Lamont Orange, Netskope's Chief Information Security Officer (CISO), talks to Security magazine about how to foster a security-first culture with Security Access Service Edge (SASE) adoption.

 

Security: What is your background, current role, and responsibilities?

Lamont: I have more than 20 years of experience in the information security industry, having previously served as vice president of enterprise security for Charter Communications (now Spectrum) and as the senior manager for the security and technology services practice at Ernst & Young.

At Netskope, I am charged with providing Security Services that will protect our company and enable our business. My role, working with customers and partners within Netskope, also allows me to work closely with other security leaders, so I can fully understand their point of view and current challenges. Together we can demonstrate the modern approach to security.

Security: Why is maintaining optimal security efforts no longer just the sole responsibility of the company, but also that of its employees?

Lamont: Security is no longer confined to the four walls of an office building. Today's world is perimeter-less and revolves around the individual, regardless of where they are. Therefore, maintaining optimal security is no longer just the sole responsibility of the company, but also that of its employees.
 
As external and internal security threats are increasing, organizations must empower employees to take equal ownership over security and instill the concept that security belongs to everyone. This can be achieved by fostering a security-first culture where security needs are emphasized and maintained throughout the organization.
 
Security: How can companies foster a security-first culture? 

Lamont: Fostering a security-first culture must start with Zero Trust, enforcing the assumption that at all times, any user may be up to no good while ensuring data is always protected no matter where it needs to go.

Implementing such a security model means evaluating the company’s security capabilities and understanding which users require access to which resources. Security measures must prioritize protecting users and data, but also must adapt in real-time to keep pace with fast-changing requirements. This flexibility provides users with a security team the opportunity to lessen friction, and foster a smooth, productive work experience wherever they are, letting them access the data they need while using whatever tools necessary to remain successful at their jobs.

Security: Can you outline the benefits of SASE?

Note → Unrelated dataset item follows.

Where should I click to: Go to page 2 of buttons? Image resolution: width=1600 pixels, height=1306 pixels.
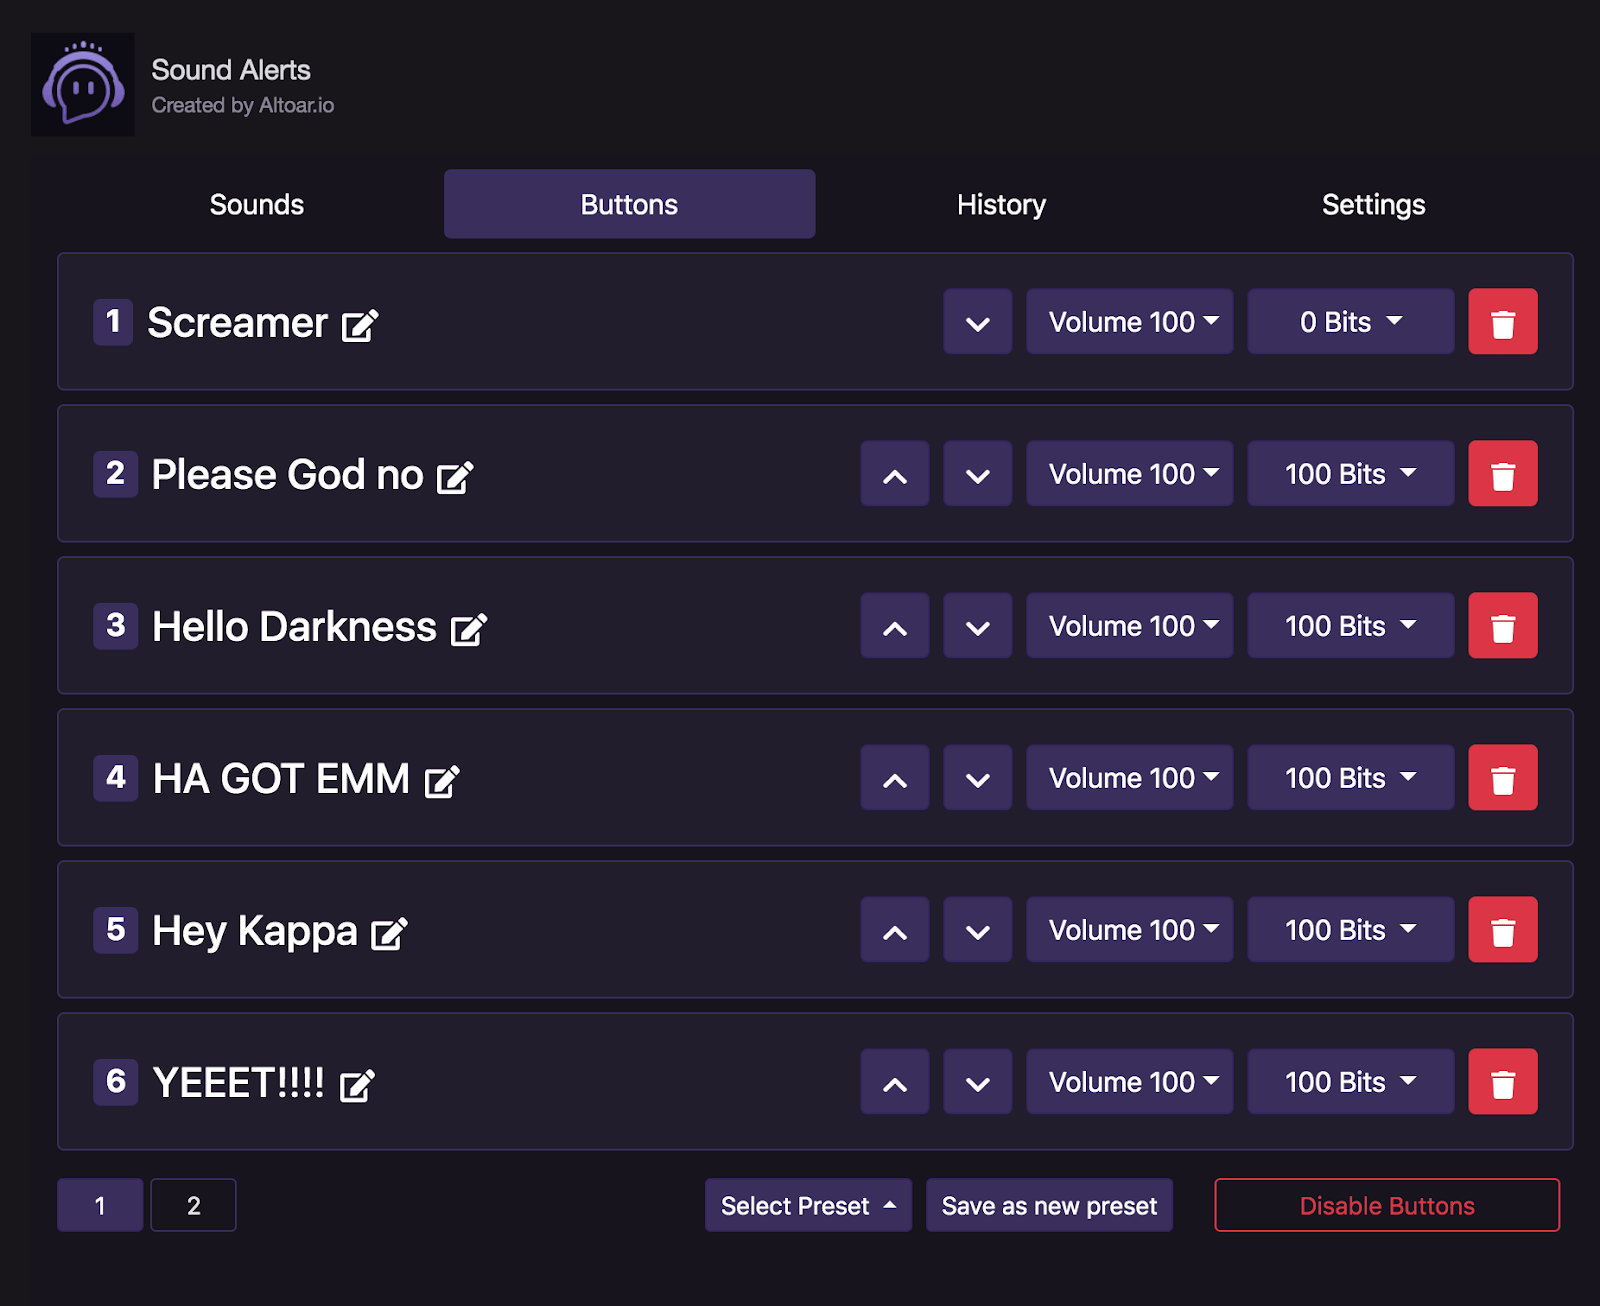193,1205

Lamont: The reasons for adopting a SASE model closely align with the benefits of cloud adoption. The cloud makes it possible for people and businesses to work more effectively, collaboratively, quickly, flexibly, and cost-efficiently - SASE makes that progress safe.

Implementing a SASE model will provide secure access regardless of where users, data, applications, or devices are located by unifying networking and security services in a cloud-delivered architecture to protect users, applications, and data everywhere. Given that users and applications are no longer on a corporate network, security measures can’t depend on conventional hardware appliances at the network edge. Instead, SASE promises to deliver the necessary networking and security as cloud-delivered services. Done properly, a SASE model eliminates perimeter-based appliances and legacy solutions. Instead of delivering the traffic to an appliance for security, users connect to the SASE cloud service to safely use applications and data with the consistent enforcement of security policy.

Security: What are some of the best practices for the adoption of this initiative?

Lamont:  When adopting SASE, organizations must evaluate their current security measures and determine exactly how they want them to grow. This means increasing awareness and visibility while placing core inspection points between users and apps.

By approaching SASE as a series of informed investments and implementations, each game-changing in its own right, organizations can deliver continuous, dramatic results as they steer themselves away from their parochial data center–centric worldview to one able to fully and securely reap the many benefits of the cloud.

At a minimum, organizations need thorough visibility into cloud user activity if they want to be confident in any new solution and to ensure an organization’s decision-makers are on board.

Whether it’s the result of shadow IT that has been knowingly ignored or a more deliberate process of business digitalization, old and outmoded security systems have been blind to these details.

By replacing old Secure Web Gateway (SWG) and similar appliances, organizations can finally have complete visibility into who’s using non-enterprise-grade applications and services and what enterprise data is being sent “out there” beyond their control.